**Your objective:** What must be written out is each line from the one holding "You are a computer-use" through the end of the records, word for word, minus any pictures.

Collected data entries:
>>>

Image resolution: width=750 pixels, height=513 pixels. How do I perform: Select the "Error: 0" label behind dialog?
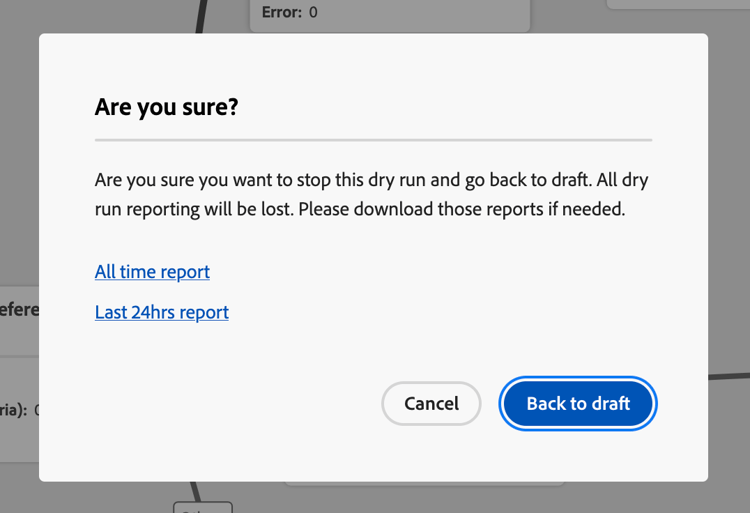click(289, 13)
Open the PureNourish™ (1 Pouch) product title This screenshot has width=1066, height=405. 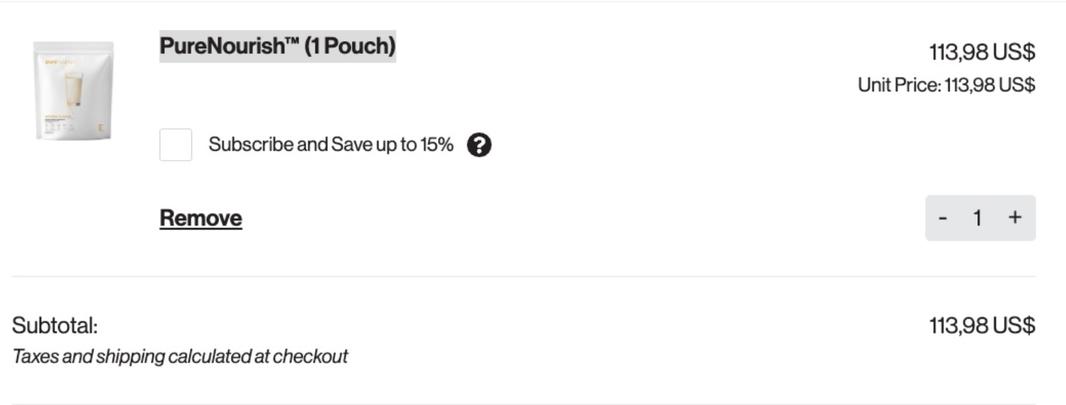click(277, 46)
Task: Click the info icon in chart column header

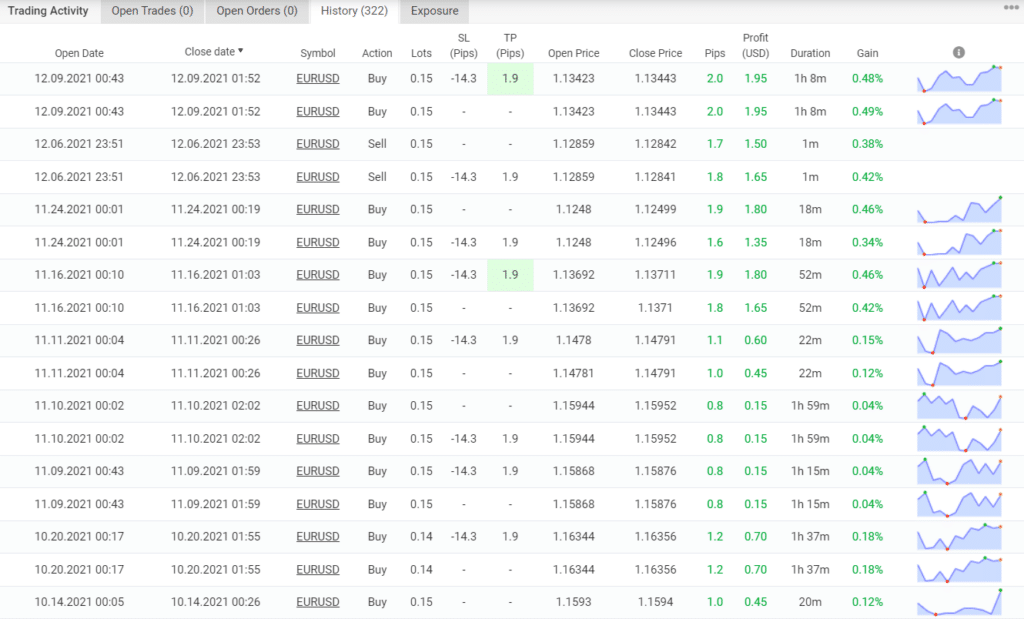Action: pyautogui.click(x=959, y=52)
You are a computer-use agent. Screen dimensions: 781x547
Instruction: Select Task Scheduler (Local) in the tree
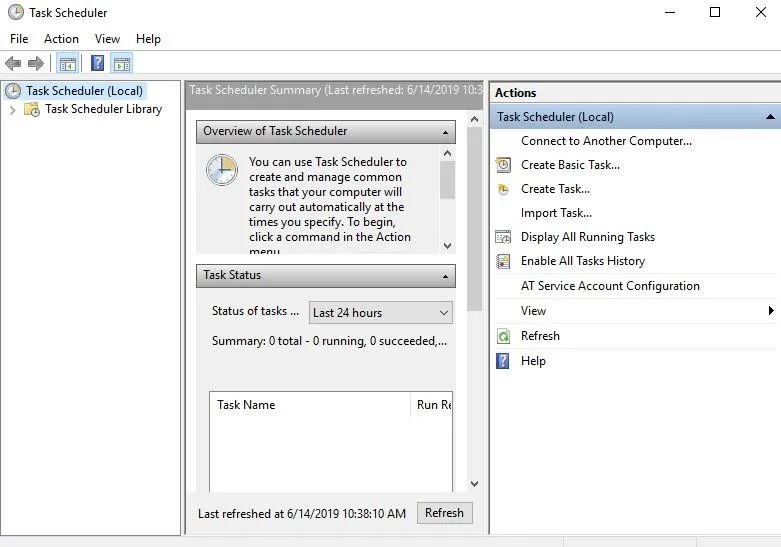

<<<

**Solved problem:**
You are a computer-use agent. Screen dimensions: 781x547
Instruction: Select Task Scheduler (Local) in the tree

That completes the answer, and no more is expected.